Scenes of summer
Our backyard meadow garden in the summer
This meadow-like area has a lot of grasses and wildflowers, whose nectar attracts butterflies and bees. We enjoy watching the activity as we eat our meals out in the back yard.
Some of the flowers seen in this view, roughly from left to right, are:
- Brown-eyed susans (Rudbeckia hirta) - It's nice to have some of these, though they're overused, they spread a lot, and I don't especially like the golden color. I compost a lot of these to try to keep it under control.

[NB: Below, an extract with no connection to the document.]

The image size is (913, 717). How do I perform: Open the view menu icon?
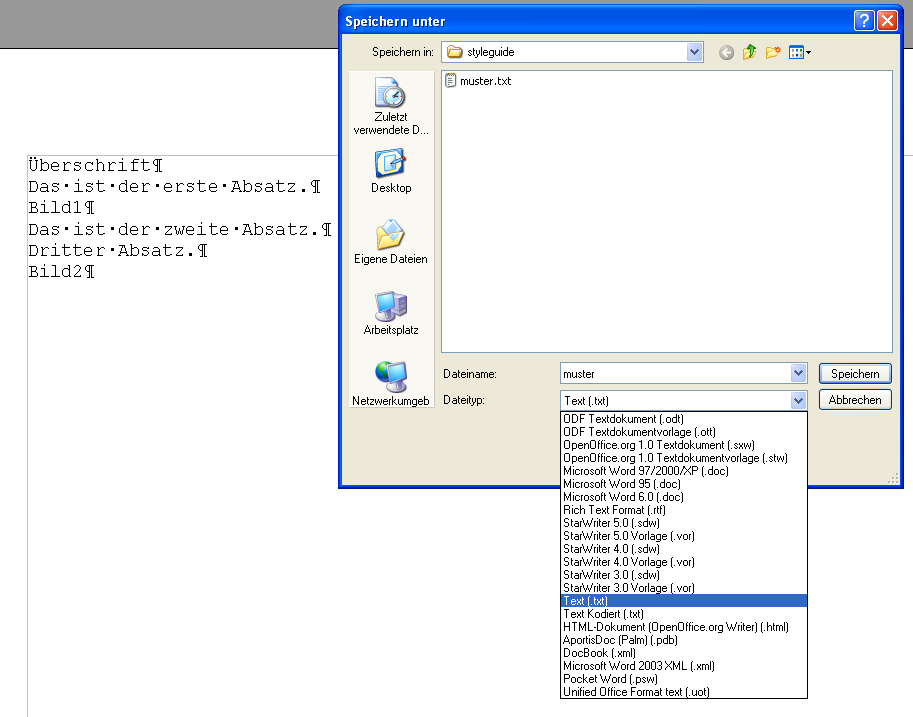799,53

- Wild bergamot (Monarda fistulosa), a favorite of clear-wing sphinx moths (sometimes called hummingbird moths) - I like these especially because they're such a good nectar plant
- Coneflowers (Echinacea purpurea) - so easy to grow, and they provide both nectar and seeds for birds (when not dead-headed)
- Missouri primrose (Oenothera missouriensis) (the yellow flower in front) - gigantic flowers; a low, spreading shape (but the plant itself doesn't spread)
- Gayfeather (Liatris spicata) - another great easy-to-grow nectar plant
- Switchgrass (Panicum virgatum 'Prairie Sky') (the bluish-green patch of grass) - one of many cultivars available. Although in general I think it's environmentally preferable to plant species, I have to admit that the cultivars are easier to incorporate into the garden. The one "plain" switchgrass I have is pretty floppy.
- Gray-headed coneflower (Ratibida pinnata) (the patch of yellow at the top right) - I especially love the leaves on this plant.
Side garden in the summer
I planted some of each of these plants, but have just let them grow and reseed. So … I also pull extras out frequently. These are all great nectar plants.
One plant in the photo that isn't as widely known is the candelabra-looking plant with small blue flowers: vervain (Verbena hastata).